Seamus Nicolson: Behind the art
This week Monograph have interviewed renowned photographer and newest addition to the gallery, Seamus Nicolson. See what he has to say about his current work, his inspiration and what’s next for him.
We want to get in your mindset. What inspires you when making your work?
My process of working involves piecing together different elements that have been collected mentally and then put together a bit like a jigsaw puzzle in the constructed image. I am always making notes of locations that interest me, either because they look like ready-made stage sets or I like a certain quality of light in a particular space. I am also interested in spaces and places where there is a lot of visual information. When I make large prints of those images, these details, however incidental, take on a different quality and add to the visual richness of the image.

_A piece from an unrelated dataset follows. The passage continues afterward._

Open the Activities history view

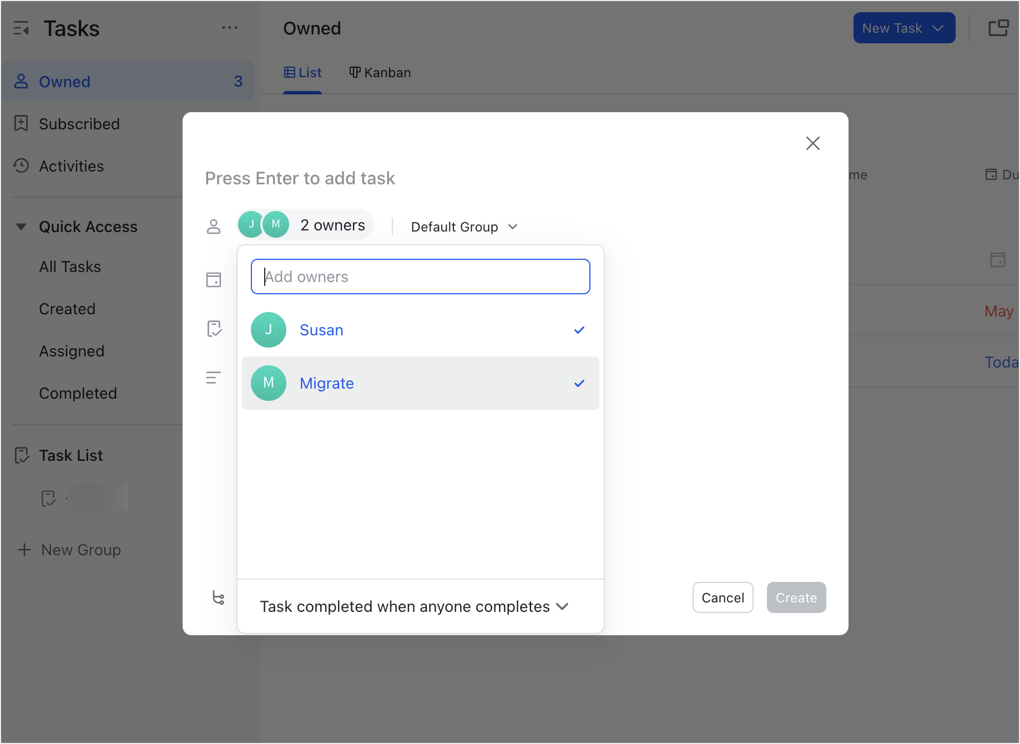tap(71, 166)
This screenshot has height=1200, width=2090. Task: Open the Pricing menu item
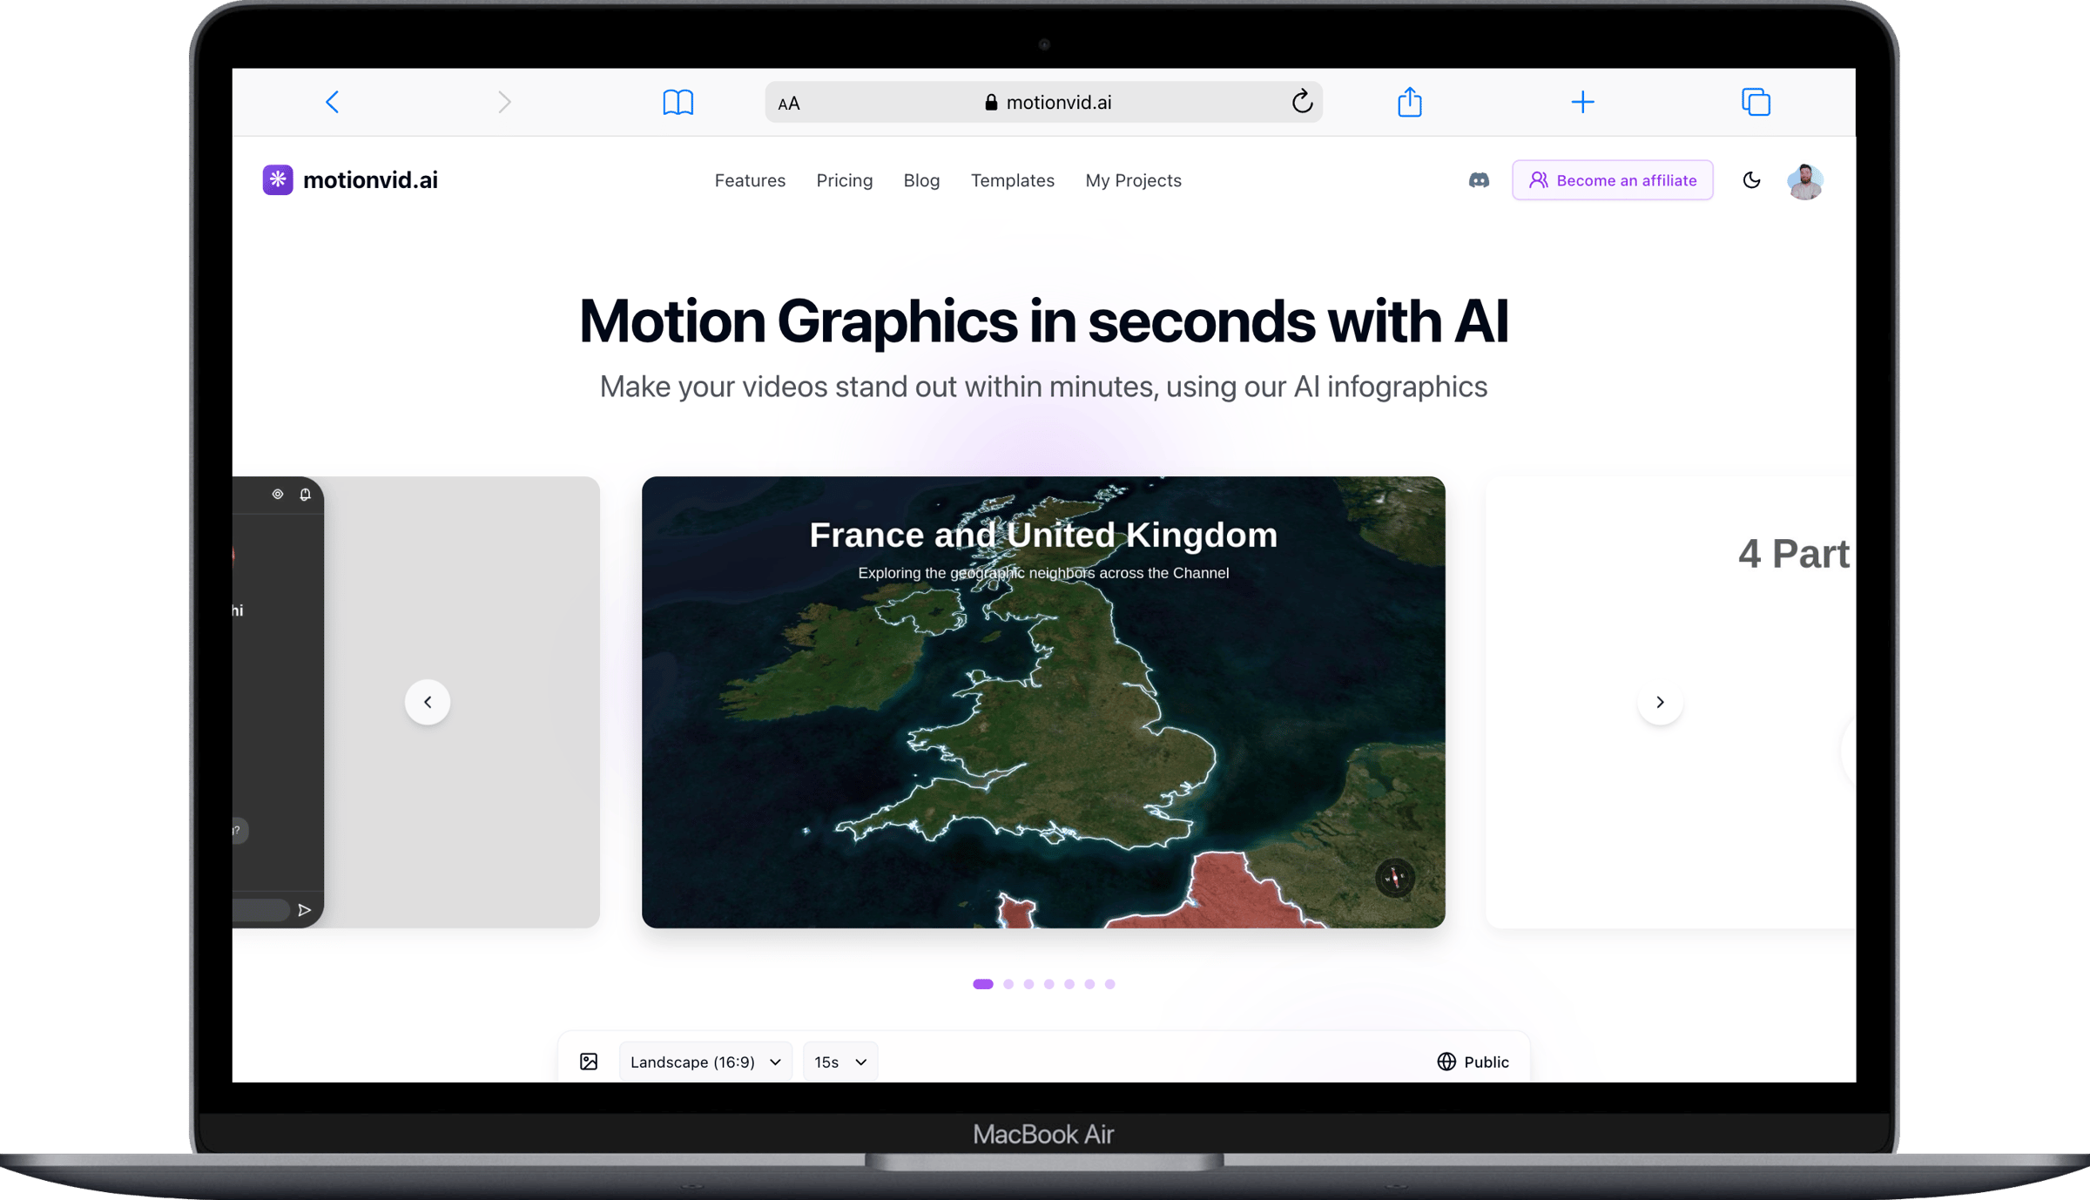[x=844, y=180]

I love the visual over-load of the city and how photography is capable of capturing every detail of an environment, no matter how small and insignificant. I am interested in how we inhabit transitory urban “in-between places” and how we sometimes are “framed” by these spaces.
I also make visual notes on people who represent certain generic types. They are either people I know, or people I approach in the street. I photograph these subjects in environments that I have pre-selected. I choose people on the basis that they will “fit” with a particular place I have in mind, or resonate with it visually in an interesting way. I am inspired by the multi-culturalism of the city and seeing people of all cultures and walks of life. I choose subjects that reflect this ethnic diversity. I enjoy seeing and recognising the visual potential of these elements : character and environment,and then seeing what happens when they are combined. I feel like I am creating a new reality, staged solely and fleetingly for my photographs.
Your work uses carefully orchestrated scenes. How do you know when the pose and surroundings are just right?
I never have a completely pre-conceived idea about what is going to happen when I take a subject to a location. I usually have a vague sense of things to try in terms of poses, but this is just a starting point and I often base my ideas on observing the subject’s natural body language. I try to keep the image an objective representation and try not to project too much emotion on to the people I’m photographing. It is more about surfaces and information than emotion. The moments I’m trying to capture are often based on things I have seen or imagined, and it is usually people caught in “nothing moments” of reflection when they are inactive or removed from any sense of “doing”. I usually photograph my subjects in urban locations at night, when I feel there is a sense of transformation, the surreal or sub-conscious about a particular space.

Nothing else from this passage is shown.